Cmdr. Waddle then checked himself. He focused on the bearing the sonar provided of the noise. He then ordered the sub raised two feet and increased the periscope's magnification. Next, he ordered the closed-circuit TVs turned off.
"He just didn't see the ship," said the Navy source who spoke to The Times. "It was camouflaged, basically, and he had a very narrow aspect to look at. He was apparently looking close to a bow-on view."
Cmdr. Waddle ordered the ship to descend, probably to a depth of around 400 feet. Of the civilians on board, three were allowed to take part.
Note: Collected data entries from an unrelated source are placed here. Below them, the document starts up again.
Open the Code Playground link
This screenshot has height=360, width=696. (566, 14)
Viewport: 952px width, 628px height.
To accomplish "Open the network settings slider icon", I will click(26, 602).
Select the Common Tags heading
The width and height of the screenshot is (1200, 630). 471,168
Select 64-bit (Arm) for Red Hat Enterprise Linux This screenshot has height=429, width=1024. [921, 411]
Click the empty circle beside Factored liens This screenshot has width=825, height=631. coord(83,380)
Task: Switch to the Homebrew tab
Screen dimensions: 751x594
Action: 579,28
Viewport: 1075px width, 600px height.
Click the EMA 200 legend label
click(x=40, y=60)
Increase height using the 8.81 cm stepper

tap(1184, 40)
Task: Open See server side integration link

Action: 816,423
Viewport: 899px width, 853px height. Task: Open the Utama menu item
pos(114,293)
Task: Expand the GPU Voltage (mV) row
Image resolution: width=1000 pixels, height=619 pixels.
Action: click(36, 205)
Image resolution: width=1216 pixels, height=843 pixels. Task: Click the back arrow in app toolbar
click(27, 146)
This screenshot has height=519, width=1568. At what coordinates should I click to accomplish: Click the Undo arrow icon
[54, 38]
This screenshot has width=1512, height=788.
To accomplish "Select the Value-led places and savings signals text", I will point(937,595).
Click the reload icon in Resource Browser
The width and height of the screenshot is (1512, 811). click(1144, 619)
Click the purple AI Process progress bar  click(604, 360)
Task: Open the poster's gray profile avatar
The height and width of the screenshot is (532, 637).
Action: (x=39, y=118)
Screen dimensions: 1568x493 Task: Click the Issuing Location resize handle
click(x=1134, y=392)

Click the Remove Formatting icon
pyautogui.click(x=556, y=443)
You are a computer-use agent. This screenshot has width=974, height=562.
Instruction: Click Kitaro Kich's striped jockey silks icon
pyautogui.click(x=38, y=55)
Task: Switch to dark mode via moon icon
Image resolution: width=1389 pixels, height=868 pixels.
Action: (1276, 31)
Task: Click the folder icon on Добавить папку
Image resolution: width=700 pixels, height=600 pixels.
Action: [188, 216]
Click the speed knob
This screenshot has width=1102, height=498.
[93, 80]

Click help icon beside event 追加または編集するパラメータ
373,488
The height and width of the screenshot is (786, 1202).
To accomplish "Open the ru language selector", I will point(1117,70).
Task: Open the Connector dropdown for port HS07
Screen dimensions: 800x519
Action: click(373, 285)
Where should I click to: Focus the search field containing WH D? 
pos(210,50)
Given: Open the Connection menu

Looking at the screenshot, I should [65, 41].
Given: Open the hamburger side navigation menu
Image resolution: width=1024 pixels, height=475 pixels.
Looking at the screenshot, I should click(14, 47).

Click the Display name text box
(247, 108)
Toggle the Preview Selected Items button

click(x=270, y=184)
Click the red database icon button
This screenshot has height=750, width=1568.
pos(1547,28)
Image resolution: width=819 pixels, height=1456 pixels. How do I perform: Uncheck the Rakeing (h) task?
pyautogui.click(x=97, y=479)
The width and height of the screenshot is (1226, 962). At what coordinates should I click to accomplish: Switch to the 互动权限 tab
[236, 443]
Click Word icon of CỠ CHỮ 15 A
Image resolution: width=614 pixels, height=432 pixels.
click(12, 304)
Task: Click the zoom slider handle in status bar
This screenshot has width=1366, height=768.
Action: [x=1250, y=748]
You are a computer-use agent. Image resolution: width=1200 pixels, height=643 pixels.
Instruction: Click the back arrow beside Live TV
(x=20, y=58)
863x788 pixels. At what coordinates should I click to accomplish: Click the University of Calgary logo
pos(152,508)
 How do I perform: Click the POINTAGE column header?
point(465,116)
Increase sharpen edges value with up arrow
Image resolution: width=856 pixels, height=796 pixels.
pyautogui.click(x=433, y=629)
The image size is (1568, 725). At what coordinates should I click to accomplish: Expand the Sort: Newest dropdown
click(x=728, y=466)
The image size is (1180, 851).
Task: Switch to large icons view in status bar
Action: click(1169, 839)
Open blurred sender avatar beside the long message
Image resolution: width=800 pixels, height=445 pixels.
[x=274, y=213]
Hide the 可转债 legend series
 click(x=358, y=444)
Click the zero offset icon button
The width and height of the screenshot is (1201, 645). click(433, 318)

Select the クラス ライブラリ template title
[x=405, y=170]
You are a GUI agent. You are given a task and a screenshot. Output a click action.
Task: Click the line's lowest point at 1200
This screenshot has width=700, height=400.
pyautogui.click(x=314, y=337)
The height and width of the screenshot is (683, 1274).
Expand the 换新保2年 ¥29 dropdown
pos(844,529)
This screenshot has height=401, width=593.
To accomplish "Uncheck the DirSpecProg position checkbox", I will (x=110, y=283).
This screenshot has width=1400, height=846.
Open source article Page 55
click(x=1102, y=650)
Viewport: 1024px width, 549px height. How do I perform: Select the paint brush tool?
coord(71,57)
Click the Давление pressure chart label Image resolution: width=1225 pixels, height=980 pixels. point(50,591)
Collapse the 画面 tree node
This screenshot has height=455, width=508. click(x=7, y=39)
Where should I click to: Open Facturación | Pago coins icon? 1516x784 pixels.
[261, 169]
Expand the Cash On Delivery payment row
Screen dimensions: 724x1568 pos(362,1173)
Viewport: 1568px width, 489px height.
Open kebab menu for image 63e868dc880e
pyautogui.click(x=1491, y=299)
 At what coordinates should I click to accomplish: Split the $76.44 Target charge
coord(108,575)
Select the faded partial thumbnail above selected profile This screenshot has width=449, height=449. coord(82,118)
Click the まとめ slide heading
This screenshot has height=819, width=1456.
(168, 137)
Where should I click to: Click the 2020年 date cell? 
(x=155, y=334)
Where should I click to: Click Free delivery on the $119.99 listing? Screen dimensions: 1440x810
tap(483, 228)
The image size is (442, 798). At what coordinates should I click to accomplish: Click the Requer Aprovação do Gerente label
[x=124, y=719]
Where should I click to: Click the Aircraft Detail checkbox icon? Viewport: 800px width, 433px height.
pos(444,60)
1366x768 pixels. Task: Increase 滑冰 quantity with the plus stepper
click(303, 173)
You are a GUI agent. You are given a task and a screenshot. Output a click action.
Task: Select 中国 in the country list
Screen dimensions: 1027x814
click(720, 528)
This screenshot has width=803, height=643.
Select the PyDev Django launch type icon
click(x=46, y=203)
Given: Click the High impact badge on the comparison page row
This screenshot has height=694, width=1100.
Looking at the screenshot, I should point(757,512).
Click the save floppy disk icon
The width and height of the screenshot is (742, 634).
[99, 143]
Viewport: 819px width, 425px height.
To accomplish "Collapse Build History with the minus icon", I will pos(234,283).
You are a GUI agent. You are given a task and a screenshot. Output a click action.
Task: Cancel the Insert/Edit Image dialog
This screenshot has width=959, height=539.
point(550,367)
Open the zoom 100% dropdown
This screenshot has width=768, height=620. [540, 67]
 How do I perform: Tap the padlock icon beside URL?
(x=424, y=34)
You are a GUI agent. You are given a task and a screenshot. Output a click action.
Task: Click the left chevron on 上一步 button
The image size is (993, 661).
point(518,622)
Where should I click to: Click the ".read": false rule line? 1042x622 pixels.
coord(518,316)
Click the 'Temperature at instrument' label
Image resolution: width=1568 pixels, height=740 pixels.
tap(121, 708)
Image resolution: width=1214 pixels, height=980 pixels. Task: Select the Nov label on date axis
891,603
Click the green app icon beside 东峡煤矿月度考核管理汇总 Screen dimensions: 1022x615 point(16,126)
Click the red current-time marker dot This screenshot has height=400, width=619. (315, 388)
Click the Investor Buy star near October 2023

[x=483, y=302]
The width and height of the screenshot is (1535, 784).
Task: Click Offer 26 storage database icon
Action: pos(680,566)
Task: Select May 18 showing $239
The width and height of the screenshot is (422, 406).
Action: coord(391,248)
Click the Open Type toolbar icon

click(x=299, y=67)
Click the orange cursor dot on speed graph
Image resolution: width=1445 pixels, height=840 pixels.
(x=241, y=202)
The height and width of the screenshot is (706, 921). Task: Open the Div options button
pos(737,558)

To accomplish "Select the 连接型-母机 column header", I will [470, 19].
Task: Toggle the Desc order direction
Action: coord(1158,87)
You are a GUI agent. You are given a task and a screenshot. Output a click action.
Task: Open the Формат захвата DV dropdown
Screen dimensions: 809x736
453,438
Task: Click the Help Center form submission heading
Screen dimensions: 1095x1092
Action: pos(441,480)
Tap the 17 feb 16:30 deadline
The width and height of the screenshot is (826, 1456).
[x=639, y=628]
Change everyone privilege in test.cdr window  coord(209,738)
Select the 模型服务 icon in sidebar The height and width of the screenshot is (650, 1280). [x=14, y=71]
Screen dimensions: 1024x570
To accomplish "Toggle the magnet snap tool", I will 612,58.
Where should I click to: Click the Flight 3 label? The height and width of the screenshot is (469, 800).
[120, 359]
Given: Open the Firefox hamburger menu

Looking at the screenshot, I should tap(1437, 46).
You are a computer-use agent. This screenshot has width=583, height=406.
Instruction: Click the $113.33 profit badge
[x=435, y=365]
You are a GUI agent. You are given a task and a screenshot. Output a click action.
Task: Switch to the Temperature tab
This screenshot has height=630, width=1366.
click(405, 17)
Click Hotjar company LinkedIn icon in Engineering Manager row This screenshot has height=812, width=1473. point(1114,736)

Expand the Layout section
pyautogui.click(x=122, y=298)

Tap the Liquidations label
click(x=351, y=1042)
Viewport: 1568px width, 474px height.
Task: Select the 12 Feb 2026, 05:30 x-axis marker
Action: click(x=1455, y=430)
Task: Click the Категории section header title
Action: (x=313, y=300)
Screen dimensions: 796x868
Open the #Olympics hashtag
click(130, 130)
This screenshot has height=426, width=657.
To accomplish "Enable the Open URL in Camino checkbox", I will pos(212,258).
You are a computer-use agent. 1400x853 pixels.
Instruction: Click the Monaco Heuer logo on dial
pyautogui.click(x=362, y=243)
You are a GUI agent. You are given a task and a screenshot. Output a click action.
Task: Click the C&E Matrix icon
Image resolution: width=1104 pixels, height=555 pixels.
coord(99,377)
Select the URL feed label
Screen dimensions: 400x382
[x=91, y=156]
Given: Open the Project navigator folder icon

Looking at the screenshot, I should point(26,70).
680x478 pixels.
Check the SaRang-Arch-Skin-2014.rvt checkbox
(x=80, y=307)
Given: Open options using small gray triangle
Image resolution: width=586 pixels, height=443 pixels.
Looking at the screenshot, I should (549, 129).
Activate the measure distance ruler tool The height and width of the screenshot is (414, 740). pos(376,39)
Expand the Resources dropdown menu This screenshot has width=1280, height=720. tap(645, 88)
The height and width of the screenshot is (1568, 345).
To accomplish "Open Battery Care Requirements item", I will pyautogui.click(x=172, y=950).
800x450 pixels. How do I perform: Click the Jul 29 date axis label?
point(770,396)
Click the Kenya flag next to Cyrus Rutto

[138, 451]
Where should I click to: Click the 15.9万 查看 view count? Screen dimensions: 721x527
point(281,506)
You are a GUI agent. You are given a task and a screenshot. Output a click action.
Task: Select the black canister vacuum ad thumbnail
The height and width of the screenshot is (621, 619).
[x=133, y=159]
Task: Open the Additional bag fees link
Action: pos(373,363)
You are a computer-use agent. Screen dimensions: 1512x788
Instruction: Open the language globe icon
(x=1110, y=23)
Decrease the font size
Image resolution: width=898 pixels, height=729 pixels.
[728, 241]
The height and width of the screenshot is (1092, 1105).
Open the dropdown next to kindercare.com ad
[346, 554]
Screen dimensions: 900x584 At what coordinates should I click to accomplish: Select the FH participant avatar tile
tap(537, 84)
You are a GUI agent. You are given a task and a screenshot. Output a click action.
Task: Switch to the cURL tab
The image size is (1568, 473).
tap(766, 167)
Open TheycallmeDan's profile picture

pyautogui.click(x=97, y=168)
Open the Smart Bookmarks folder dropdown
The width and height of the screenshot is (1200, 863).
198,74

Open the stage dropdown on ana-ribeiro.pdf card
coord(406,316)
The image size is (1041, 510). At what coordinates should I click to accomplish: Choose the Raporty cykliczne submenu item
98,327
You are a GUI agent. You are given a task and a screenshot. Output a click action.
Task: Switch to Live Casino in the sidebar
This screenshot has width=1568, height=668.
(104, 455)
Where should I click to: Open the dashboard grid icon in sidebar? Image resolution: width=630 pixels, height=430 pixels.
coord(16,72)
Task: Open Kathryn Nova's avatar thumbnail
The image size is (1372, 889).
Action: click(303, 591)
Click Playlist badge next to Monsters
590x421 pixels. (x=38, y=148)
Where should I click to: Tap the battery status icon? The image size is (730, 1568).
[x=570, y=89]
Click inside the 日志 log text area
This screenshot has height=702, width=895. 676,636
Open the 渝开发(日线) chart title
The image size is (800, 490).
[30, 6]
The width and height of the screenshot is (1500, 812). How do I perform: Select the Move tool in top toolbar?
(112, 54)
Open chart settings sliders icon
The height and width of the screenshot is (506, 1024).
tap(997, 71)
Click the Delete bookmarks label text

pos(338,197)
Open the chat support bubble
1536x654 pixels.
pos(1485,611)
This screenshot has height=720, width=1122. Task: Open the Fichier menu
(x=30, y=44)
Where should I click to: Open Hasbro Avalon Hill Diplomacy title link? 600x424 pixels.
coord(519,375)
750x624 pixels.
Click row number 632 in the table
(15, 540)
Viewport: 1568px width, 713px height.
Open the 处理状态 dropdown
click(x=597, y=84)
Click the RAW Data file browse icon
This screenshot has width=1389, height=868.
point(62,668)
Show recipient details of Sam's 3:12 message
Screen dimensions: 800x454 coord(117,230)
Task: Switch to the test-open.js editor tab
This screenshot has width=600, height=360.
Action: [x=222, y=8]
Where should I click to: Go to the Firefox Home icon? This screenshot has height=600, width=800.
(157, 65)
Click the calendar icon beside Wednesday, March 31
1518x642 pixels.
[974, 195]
One switched on the full ballast blow; one sat at the helmsman's seat controlling the directional rudder; and one sounded the horn signaling the rush to the surface to begin.
The Greeneville's helmsman set the sub's surfacing course. He had his hands on the wheel and closely supervised the civilian. Seconds later, the Greeneville smashed into the Ehime Maru, its rudder splitting the fishing vessel's hull.
Defense Secretary Donald H. Rumsfeld and various Navy officials say there is no evidence the civilians' presence contributed to the accident.
The source also placed importance on the fact that aboard the Greeneville was Capt. Bob Brandhuber, a former submarine commander who is chief of staff to Adm. Konetzni.
"If Cmdr. Waddle wasn't doing his duty, that guy would have said something," the official said. "That indicates what Waddle did was reasonable."
If the Greeneville spent about four minutes underwater, and the Ehime Maru was traveling at 12 knots as reported, the vessel could have been a mile or less away during the periscope scans.
After the periscope search, the Greeneville submerged deeper, went away from the Ehime Maru, reversed course to the left and then apparently headed back toward the trawler before surfacing.
Adm. Fargo ordered the Court of Inquiry after Rear Adm. Charles Griffiths Jr. submitted a confidential report on the accident.